Measuring Up
Change is never easy. It's even harder alone when you think no one is watching.
We want people to see us change. We want the difference to be measured. Anyone who says otherwise is lying to themselves.
There's that cliché of wondering if what you've wrote even matters. That post twenties existential crisis about your worth and your contribution. It's real.
I'm not going to say it's universal. But there is something about staring at the end of a decade and feeling left behind. Feeling like you may have fallen short.
There are plenty of pieces of art, literature, film that share this idea of running out of time. That the desire to do, become, or produce something of note in our time here.

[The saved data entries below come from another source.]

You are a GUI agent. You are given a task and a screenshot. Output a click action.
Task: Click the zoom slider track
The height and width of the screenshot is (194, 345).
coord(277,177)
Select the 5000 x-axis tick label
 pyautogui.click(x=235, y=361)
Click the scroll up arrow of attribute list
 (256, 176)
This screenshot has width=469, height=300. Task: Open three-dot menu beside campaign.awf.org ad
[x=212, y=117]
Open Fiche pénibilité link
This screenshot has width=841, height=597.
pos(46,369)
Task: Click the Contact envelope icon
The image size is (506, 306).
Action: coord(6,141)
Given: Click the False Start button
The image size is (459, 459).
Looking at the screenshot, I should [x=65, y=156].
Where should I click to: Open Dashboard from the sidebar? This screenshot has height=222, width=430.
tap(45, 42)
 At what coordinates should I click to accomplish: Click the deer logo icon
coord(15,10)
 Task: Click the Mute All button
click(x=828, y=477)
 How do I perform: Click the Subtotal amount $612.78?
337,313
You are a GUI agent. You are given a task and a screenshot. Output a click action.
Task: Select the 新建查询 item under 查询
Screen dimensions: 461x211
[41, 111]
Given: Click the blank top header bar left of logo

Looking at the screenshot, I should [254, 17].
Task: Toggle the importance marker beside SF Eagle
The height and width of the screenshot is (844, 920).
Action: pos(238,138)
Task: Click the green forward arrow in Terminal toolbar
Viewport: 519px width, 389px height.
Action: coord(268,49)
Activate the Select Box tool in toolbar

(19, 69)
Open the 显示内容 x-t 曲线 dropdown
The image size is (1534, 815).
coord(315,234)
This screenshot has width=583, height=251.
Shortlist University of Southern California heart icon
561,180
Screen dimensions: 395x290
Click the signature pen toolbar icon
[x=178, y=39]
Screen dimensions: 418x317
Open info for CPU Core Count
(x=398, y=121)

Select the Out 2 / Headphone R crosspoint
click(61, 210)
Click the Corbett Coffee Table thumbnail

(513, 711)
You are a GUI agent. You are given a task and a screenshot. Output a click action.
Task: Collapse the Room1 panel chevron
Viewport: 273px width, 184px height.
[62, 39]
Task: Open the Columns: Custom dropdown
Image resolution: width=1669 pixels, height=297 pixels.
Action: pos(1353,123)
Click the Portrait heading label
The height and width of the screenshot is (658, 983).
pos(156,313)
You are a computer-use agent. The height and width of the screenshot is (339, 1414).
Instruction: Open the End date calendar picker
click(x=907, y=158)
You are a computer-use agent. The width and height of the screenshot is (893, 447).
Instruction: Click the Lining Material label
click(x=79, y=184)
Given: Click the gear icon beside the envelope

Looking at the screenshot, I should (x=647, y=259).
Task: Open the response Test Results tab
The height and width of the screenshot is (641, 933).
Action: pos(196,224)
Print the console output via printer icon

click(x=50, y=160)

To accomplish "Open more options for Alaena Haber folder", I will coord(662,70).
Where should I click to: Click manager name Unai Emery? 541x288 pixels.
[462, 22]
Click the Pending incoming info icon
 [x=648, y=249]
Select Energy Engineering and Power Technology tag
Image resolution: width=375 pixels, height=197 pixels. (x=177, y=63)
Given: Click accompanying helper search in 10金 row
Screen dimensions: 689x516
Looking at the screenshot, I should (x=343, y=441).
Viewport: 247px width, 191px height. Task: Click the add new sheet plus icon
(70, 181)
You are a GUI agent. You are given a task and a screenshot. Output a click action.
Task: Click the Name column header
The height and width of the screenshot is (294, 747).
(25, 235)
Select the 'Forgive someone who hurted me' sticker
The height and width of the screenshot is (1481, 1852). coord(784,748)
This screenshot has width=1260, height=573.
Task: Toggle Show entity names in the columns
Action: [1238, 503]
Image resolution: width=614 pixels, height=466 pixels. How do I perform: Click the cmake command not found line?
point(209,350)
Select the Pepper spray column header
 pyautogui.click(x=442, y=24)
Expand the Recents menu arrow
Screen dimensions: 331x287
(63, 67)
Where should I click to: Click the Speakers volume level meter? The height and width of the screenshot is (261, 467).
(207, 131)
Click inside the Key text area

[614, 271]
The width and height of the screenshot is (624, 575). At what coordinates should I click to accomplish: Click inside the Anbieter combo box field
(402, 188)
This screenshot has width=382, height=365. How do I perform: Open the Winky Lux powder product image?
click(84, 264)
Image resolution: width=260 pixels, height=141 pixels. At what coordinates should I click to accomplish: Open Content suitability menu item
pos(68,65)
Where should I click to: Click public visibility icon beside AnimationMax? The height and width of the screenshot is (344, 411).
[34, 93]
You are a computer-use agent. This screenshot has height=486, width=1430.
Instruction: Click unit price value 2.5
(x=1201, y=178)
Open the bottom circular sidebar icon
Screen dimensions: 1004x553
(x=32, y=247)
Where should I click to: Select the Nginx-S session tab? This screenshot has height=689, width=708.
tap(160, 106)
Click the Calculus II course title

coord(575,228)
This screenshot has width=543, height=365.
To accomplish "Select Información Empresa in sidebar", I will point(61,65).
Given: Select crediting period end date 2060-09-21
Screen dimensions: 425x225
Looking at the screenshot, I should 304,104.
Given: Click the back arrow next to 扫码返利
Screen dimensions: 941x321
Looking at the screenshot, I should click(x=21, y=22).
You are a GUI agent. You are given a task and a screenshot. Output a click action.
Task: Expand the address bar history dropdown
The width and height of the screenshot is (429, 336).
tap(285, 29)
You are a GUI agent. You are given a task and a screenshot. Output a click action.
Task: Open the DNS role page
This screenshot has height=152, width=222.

Health changes, disease, injury, close exposure to death of loved ones, sudden career changes or losses, the birth of children, changing or losing a relationship. All are events that can accelerate these feelings of not measuring up. Of missing opportunities.
Now here is where I have to say I think it's entirely admirable to those who are truly self governed and self motivated. I've had moments where I was self motivated. Where my goals and desires were entirely my own. But it's not been the norm.
I have had too many career, educational, and relational aspects to my goals and desires. That's just the way that the world works. We do not have the autonomy the freedom to isolate our motivations and actions from others.
I don't know if I have an answer to any of this. I really don't.
I know that this phenomenon of being weighed and measured can result in crippling anxiety. Can make us, me feel inadequate.
I'm working on the feelings, but I'm also working on writing something that matters. The two goals, the two drives don't have to be mutually exclusive. I just need a healthier interaction to them.